Published on Feb. 16, 2004

Mrs. Jones came in with her 13-year-old son for an annual physical. Jake was clearly not happy to be here.

“Jake,” I said as I entered the room. “How are things going?” He mumbled something in reply. “I didn’t hear you,” I responded.

“Fine,” he murmured.

“Good. Now let’s see how much you’ve grown in the past year. Two and a half inches! Excellent, Jake.” His face became animated at my declaration.

From this point on he was more communicative--clearly pleased with his growth. As the examination came to an end mom cleared her throat and said, “Doctor, Jake doesn’t want me to ask you this, but I want your opinion.”

“Oh, Mom! I told you to forget it.”

“What’s the question, Mrs. Jones?” Jake sighed and frowned, obviously unhappy with the conversation.

“How much time should a 13-year-old boy spend at the computer?”

“MOM!” he groaned as he scowled at her.

“As long as it takes to get his homework done,” I replied.

“No, it’s not the homework time. It’s the game playing, chat time and---you know,” Mrs. Jones pleaded. Mom and Jake began arguing about the use of the computer.

“Please. Arguing will settle nothing,” I directed. “Let’s look at the facts about computer use.” I have encountered this discussion three-to-four times each week. Let me point out a few things about this encounter.

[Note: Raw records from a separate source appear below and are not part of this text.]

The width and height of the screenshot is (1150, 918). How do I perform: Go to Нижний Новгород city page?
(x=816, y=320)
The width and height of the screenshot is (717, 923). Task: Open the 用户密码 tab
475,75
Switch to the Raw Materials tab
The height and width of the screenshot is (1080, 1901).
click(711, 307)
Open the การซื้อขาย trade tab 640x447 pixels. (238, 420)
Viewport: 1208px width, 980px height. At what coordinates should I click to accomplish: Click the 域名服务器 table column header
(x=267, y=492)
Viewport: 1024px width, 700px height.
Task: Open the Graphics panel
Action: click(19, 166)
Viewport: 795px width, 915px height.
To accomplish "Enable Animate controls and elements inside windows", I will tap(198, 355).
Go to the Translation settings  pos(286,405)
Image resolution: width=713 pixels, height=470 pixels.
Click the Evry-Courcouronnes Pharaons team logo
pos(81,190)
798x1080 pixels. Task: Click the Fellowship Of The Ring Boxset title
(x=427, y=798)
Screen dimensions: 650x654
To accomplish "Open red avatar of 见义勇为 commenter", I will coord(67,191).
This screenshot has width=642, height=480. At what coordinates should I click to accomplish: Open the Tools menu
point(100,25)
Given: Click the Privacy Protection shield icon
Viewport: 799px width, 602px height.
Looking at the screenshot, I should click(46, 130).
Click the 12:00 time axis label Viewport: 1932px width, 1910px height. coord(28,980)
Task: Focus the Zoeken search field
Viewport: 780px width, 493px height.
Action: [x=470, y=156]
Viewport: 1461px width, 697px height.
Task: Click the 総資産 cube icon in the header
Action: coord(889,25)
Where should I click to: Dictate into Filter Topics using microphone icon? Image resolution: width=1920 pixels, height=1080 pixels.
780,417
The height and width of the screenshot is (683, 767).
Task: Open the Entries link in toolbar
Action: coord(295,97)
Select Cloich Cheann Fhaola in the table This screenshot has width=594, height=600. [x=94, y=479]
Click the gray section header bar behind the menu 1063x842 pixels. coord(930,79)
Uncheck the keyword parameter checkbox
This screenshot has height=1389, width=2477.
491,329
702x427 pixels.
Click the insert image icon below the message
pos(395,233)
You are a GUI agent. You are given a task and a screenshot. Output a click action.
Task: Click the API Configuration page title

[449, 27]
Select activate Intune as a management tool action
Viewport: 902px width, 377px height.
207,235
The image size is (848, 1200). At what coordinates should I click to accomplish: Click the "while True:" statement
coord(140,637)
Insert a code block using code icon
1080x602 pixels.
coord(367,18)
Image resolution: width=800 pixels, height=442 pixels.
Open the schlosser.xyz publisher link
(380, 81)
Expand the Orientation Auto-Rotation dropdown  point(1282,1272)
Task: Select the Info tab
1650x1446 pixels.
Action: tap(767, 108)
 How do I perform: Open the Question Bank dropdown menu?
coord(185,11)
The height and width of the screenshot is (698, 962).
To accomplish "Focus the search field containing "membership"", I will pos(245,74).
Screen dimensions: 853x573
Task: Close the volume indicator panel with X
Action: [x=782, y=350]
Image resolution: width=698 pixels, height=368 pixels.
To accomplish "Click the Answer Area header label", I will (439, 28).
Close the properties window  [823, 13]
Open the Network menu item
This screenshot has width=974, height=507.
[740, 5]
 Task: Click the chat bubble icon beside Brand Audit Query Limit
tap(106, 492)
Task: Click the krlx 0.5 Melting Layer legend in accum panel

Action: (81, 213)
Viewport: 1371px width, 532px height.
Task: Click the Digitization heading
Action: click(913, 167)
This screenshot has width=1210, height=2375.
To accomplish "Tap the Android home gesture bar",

First, as a parent do not get dragged into an argument. Decide what you want after listening to your child’s thoughts. Then make a fair and clear decision. State it without further, senseless banter that only leads to your loss of temper and angry words that hurt instead of direct.

Second, the main point is TIME in front of the screen. As an entertainment tool the computer monitor and the television screen are equivalent. The time you deem reasonable as a family must encompass television watching and computer/internet use for enjoyment. If one hour of television is your rule, then that is the one hour of screen entertainment. No one can decide your family rules. But one hour on a school night is appropriate. It would be unwise to exceed more than two hours.

Computer use can be educational. Doing homework on it is perfectly acceptable. Playing games or internet chatting is strictly entertainment, and should be equated to television time.

Often I hear, “What can I do? He says he is doing homework, but I see him playing games.” What can you do? Well, lets remember who’s the parent, who sets the rules and who enforces them. Yes, THE PARENT!

As a parent you have to love your children enough to do the unpleasant task of guiding them toward appropriate behavior. This applies even when they don’t like your rules.

The relation of child-to-parent is not a democratic one, where rules are voted on by the family members. The role of the parent is best described as a benevolent dictator, giving direction to the important things that involve work ethics, moral and spiritual matters and issues of safety. One can apply democracy to issues such as which movie to see, or where to eat out.

Jake and Mrs. Jones stood to leave. I knew more arguing would continue. Jake would undoubtedly win. Thus, mom would have to exclaim to anyone who would listen, “What am I to do? He always gets his way!” Evidently she did not hear my advice.